Print nothing but the lines below starting at the line that holds "Click the First Name field" and ending at the line that holds "The height and width of the screenshot is (512, 675).", including both, each exactly as written.

**AVAILABLE RECORDS:**
****

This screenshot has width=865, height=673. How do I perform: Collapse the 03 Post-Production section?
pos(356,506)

****

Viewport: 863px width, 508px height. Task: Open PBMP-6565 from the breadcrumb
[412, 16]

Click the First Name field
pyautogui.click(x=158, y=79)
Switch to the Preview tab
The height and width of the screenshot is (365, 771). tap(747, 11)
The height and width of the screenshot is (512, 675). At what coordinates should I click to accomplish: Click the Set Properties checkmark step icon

****

**ANSWER BELOW:**
Click the First Name field
pyautogui.click(x=158, y=79)
Switch to the Preview tab
The height and width of the screenshot is (365, 771). tap(747, 11)
The height and width of the screenshot is (512, 675). At what coordinates should I click to accomplish: Click the Set Properties checkmark step icon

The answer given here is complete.